(WHAT IS NEEDED) Please output, without any change, the lines of the material below from the very first through the one with "Given: Toggle the Granular module power".

(DATASET RECORDS)
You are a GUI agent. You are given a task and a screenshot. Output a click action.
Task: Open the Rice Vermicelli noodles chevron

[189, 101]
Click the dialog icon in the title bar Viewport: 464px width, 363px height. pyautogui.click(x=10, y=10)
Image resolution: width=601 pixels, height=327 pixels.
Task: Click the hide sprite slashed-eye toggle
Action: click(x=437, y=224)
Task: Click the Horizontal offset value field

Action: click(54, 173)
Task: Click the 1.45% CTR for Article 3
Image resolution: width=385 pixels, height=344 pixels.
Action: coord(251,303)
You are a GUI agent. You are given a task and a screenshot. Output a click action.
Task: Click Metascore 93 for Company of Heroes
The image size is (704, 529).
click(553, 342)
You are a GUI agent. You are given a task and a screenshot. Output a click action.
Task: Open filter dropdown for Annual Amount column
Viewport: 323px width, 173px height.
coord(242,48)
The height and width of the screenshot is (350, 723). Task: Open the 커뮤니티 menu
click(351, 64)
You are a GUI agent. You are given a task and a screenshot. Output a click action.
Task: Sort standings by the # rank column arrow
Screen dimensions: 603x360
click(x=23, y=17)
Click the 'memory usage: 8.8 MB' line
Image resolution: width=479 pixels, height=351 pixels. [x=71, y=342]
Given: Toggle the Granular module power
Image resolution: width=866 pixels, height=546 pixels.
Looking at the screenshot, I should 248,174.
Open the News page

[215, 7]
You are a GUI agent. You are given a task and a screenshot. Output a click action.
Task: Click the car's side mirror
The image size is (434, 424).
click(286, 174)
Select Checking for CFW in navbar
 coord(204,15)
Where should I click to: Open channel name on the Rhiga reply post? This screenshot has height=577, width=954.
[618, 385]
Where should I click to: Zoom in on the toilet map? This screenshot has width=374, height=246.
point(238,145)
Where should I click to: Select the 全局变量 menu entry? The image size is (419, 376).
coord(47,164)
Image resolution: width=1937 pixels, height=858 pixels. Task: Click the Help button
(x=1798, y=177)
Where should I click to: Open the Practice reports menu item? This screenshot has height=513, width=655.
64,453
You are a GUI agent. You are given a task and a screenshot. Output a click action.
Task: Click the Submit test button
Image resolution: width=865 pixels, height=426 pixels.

(ANSWER)
You are a GUI agent. You are given a task and a screenshot. Output a click action.
Task: Open the Rice Vermicelli noodles chevron

[189, 101]
Click the dialog icon in the title bar Viewport: 464px width, 363px height. pyautogui.click(x=10, y=10)
Image resolution: width=601 pixels, height=327 pixels.
Task: Click the hide sprite slashed-eye toggle
Action: click(x=437, y=224)
Task: Click the Horizontal offset value field

Action: click(54, 173)
Task: Click the 1.45% CTR for Article 3
Image resolution: width=385 pixels, height=344 pixels.
Action: coord(251,303)
You are a GUI agent. You are given a task and a screenshot. Output a click action.
Task: Click Metascore 93 for Company of Heroes
The image size is (704, 529).
click(553, 342)
You are a GUI agent. You are given a task and a screenshot. Output a click action.
Task: Open filter dropdown for Annual Amount column
Viewport: 323px width, 173px height.
coord(242,48)
The height and width of the screenshot is (350, 723). Task: Open the 커뮤니티 menu
click(351, 64)
You are a GUI agent. You are given a task and a screenshot. Output a click action.
Task: Sort standings by the # rank column arrow
Screen dimensions: 603x360
click(x=23, y=17)
Click the 'memory usage: 8.8 MB' line
Image resolution: width=479 pixels, height=351 pixels. [x=71, y=342]
Given: Toggle the Granular module power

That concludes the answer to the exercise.